# [What you need to do]
Reproduce all of the data below word for word, leaving out the pictures.

# [Records drawn from a data source]
>>>>

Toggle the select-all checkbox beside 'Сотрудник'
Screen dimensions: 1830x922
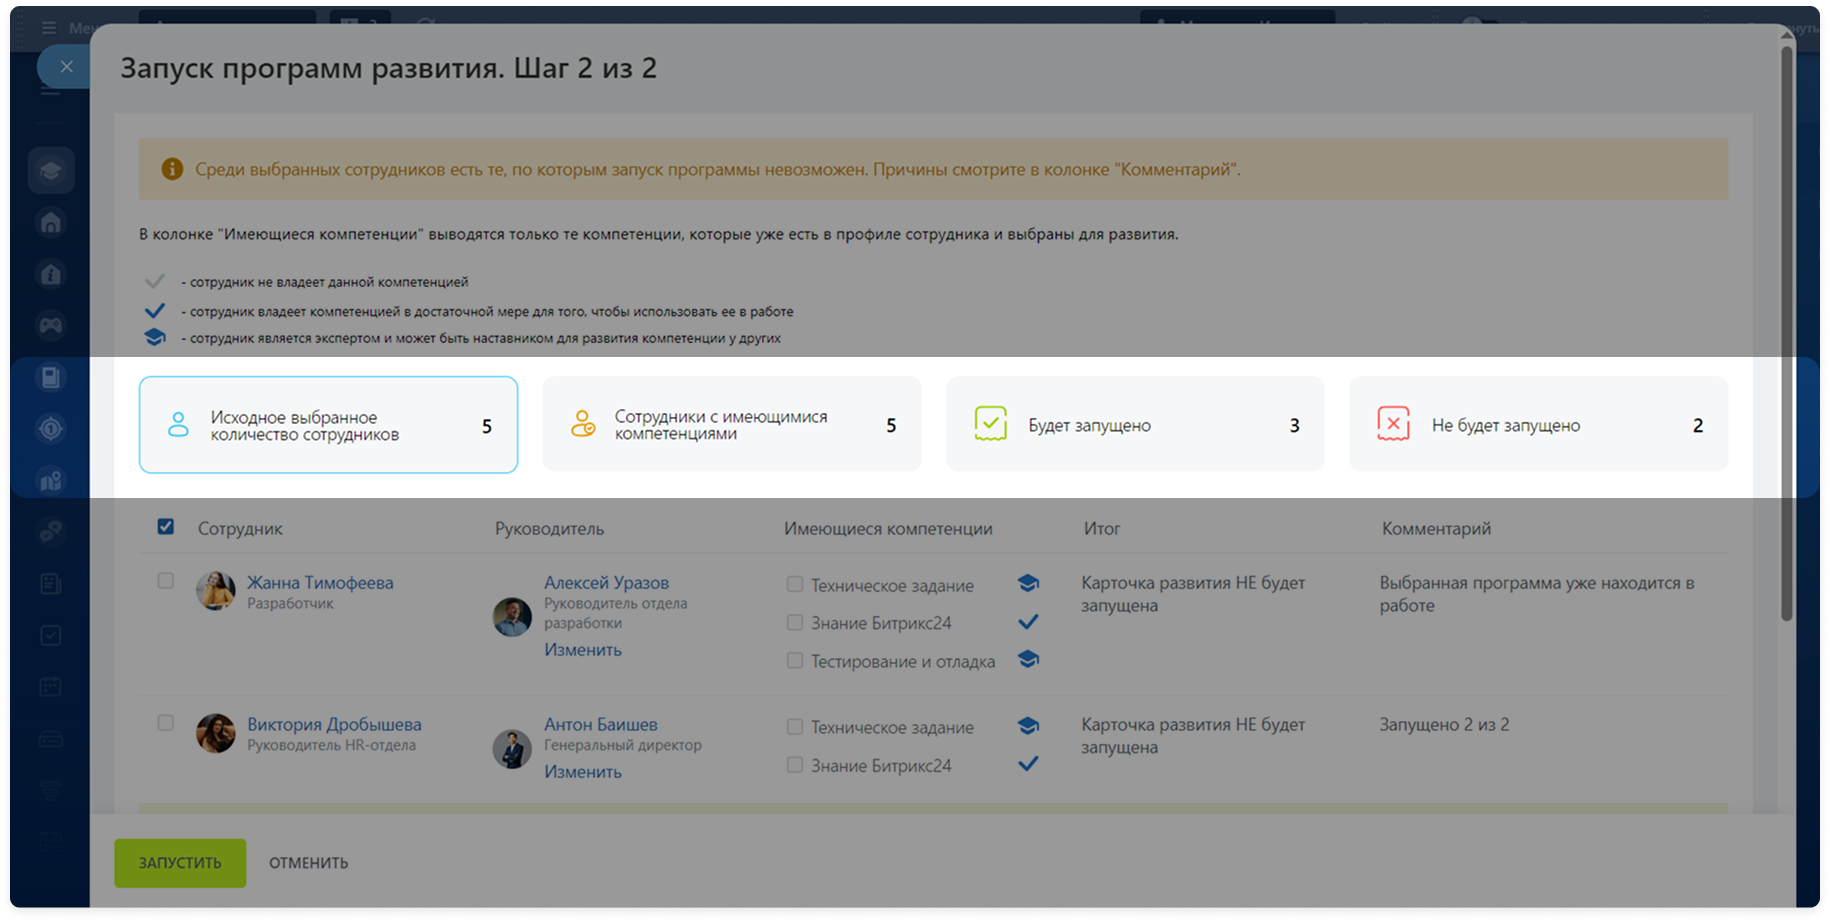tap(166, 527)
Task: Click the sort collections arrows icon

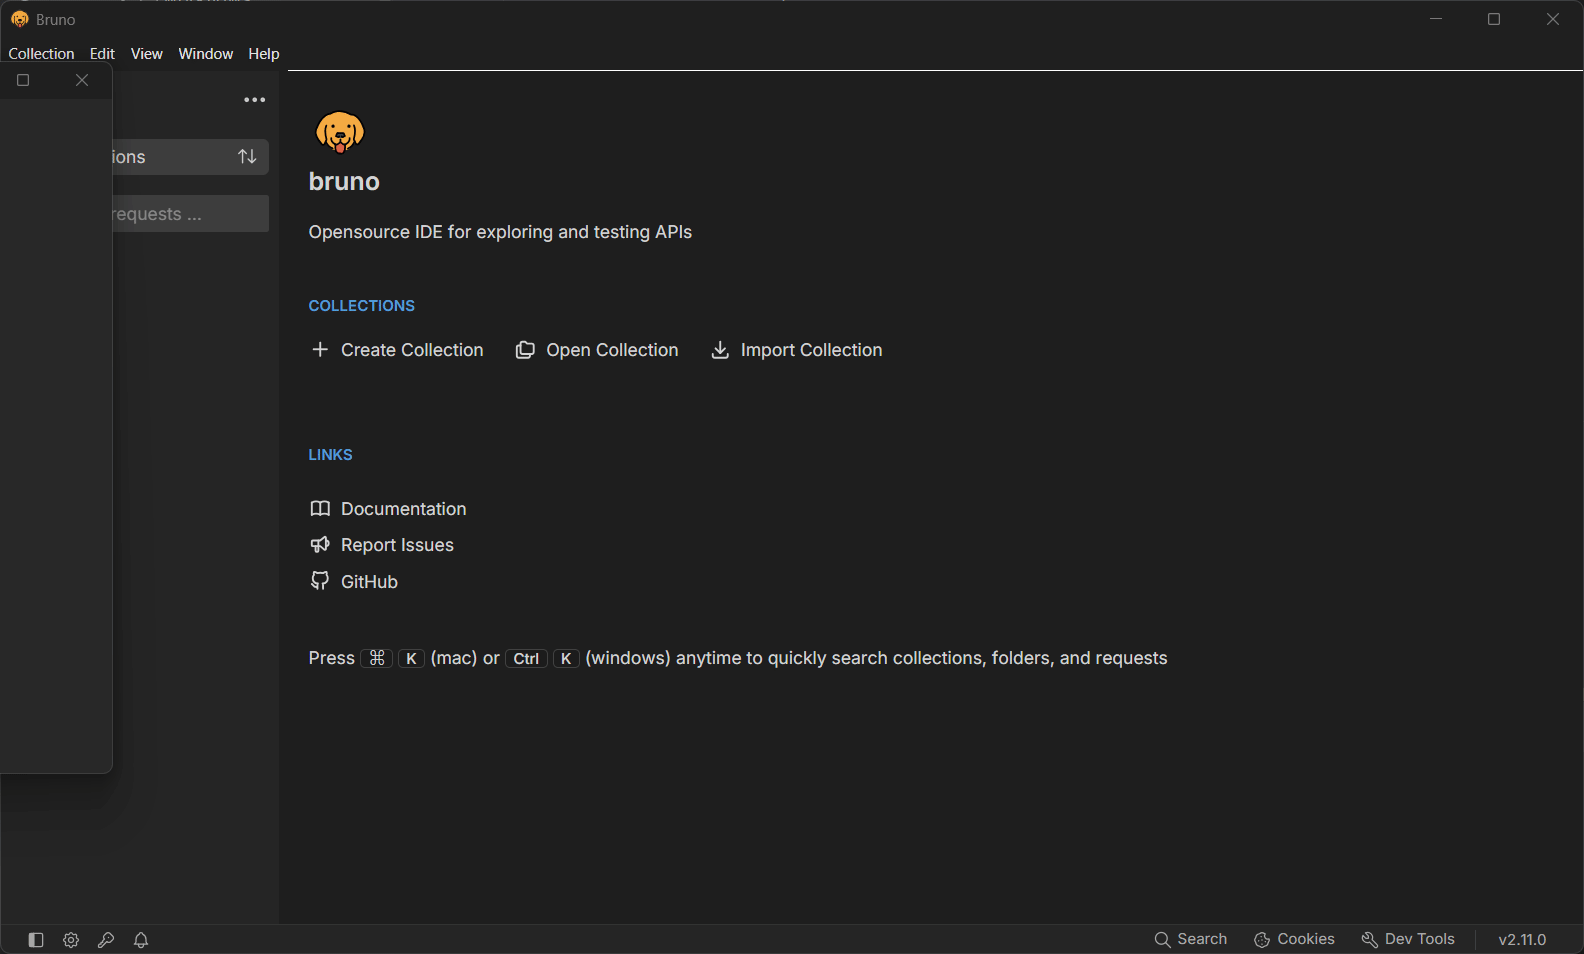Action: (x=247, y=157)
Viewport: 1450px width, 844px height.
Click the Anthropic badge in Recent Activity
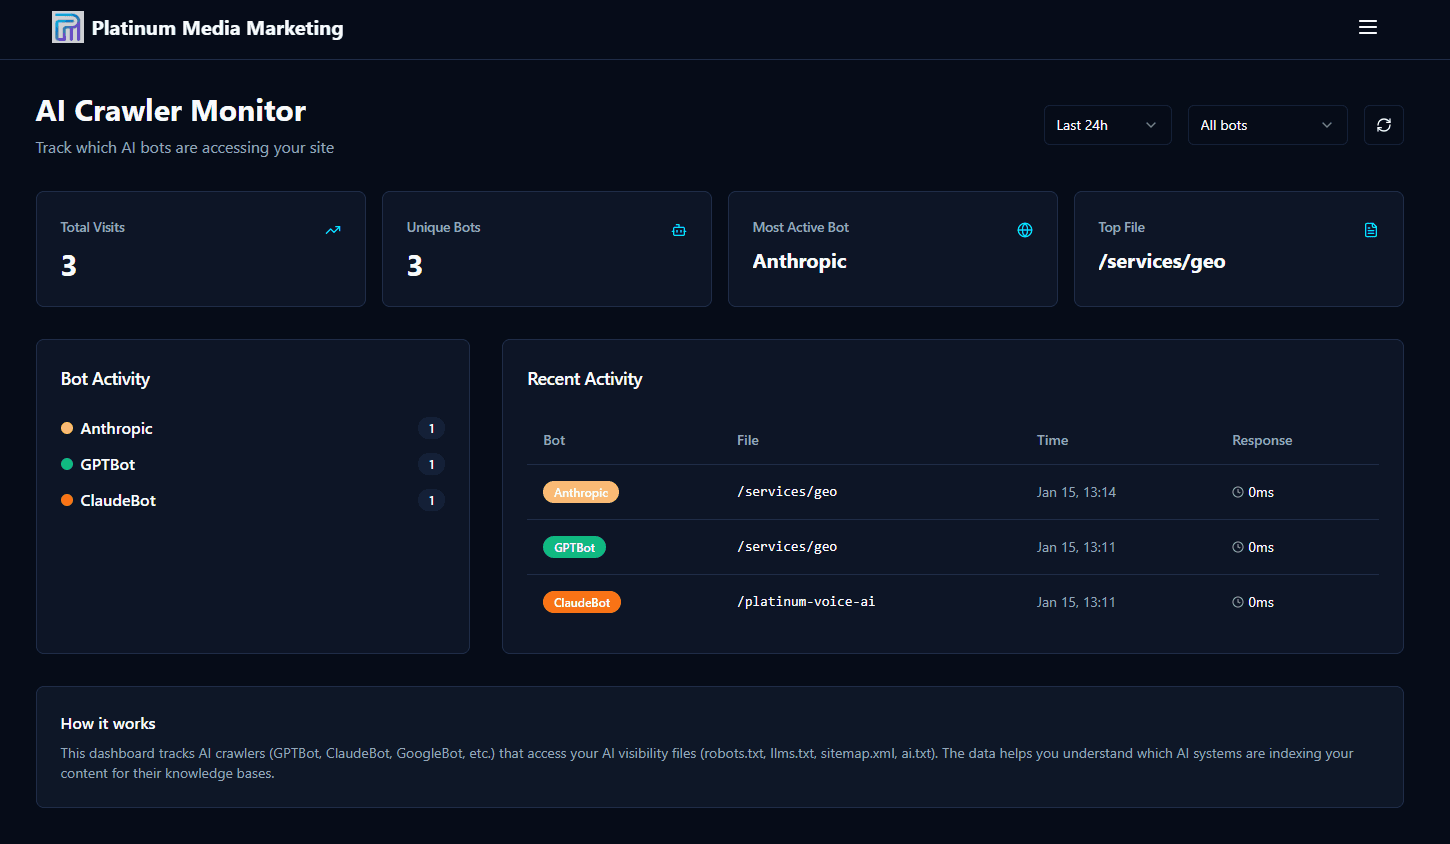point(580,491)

<<<<

# [Response below]
Toggle the select-all checkbox beside 'Сотрудник'
Screen dimensions: 1830x922
tap(166, 527)
Task: Click the sort collections arrows icon

Action: (x=247, y=157)
Viewport: 1450px width, 844px height.
Click the Anthropic badge in Recent Activity
point(580,491)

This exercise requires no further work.